[TO DO]: Copy out the data, starting with the line that contains "The image size is (784, 1516)." and going on through the line that contains "(1143, 203)". In those lines, swap "Click the" for "Press the" and leave everything else unchanged.

DATA PROVIDED start

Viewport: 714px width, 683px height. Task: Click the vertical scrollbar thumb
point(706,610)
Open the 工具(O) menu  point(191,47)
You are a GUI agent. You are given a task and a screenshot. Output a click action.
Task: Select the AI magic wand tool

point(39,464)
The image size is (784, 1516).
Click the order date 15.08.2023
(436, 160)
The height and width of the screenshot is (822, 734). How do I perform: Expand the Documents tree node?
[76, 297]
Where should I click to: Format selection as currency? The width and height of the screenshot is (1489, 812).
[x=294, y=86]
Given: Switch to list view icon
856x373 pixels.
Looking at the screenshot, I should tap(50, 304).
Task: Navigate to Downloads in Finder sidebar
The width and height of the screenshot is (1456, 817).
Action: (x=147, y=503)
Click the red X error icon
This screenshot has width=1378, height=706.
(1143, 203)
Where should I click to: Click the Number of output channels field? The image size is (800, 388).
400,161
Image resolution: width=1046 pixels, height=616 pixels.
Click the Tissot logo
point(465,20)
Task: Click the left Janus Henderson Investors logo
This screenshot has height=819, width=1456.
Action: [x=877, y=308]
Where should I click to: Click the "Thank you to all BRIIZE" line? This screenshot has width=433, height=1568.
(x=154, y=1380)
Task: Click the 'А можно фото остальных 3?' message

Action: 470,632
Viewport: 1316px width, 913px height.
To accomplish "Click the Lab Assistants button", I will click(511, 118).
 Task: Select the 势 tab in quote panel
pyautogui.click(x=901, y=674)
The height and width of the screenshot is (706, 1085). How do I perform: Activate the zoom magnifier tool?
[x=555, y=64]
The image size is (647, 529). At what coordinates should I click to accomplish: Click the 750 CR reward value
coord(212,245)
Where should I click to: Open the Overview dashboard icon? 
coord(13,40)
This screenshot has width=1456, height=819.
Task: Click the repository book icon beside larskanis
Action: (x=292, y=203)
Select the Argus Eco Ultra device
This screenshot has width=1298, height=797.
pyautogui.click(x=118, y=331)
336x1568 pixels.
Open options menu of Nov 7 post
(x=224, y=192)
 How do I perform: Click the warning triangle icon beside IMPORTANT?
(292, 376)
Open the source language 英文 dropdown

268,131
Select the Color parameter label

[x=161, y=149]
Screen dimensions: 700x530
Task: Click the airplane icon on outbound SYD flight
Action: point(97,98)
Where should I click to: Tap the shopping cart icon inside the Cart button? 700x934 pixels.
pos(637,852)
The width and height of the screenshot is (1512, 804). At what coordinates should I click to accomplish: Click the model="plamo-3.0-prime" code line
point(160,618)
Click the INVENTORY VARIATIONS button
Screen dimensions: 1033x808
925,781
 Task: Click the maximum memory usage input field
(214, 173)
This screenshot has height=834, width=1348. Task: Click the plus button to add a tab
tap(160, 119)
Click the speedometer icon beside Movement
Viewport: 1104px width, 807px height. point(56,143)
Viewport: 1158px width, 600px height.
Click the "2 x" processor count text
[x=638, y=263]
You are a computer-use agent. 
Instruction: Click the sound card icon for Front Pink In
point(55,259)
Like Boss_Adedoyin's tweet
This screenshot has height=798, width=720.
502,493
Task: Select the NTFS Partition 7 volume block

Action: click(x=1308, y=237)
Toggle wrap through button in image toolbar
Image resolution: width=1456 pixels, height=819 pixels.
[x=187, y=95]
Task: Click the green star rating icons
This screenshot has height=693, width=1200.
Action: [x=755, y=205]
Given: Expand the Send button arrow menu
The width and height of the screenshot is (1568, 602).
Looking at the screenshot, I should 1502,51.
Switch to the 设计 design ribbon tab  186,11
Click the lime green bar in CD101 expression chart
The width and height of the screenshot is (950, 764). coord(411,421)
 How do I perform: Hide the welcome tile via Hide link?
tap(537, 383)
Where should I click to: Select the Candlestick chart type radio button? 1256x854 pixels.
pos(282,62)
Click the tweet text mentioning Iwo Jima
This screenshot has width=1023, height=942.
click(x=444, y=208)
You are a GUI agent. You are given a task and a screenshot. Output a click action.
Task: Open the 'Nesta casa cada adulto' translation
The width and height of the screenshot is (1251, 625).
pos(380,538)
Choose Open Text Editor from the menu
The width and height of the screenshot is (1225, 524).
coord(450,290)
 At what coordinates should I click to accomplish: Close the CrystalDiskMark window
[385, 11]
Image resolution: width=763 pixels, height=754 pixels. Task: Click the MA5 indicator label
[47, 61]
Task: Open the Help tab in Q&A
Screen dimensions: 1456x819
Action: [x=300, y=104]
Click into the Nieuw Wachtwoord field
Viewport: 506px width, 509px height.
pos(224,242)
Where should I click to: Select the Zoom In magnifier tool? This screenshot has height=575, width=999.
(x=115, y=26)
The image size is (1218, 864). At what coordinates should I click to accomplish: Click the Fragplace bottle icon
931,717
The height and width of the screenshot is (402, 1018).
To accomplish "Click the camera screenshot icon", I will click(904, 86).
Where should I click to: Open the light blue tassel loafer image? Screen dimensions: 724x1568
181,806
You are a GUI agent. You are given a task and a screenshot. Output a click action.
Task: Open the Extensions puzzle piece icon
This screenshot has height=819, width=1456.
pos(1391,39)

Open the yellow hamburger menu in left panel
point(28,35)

DATA PROVIDED end

[SOLUTION TO THIS EXERCISE]:
The image size is (784, 1516).
Press the order date 15.08.2023
(436, 160)
The height and width of the screenshot is (822, 734). How do I perform: Expand the Documents tree node?
[76, 297]
Where should I click to: Format selection as currency? The width and height of the screenshot is (1489, 812).
[x=294, y=86]
Given: Switch to list view icon
856x373 pixels.
Looking at the screenshot, I should tap(50, 304).
Task: Navigate to Downloads in Finder sidebar
The width and height of the screenshot is (1456, 817).
Action: (x=147, y=503)
Press the red X error icon
This screenshot has width=1378, height=706.
(1143, 203)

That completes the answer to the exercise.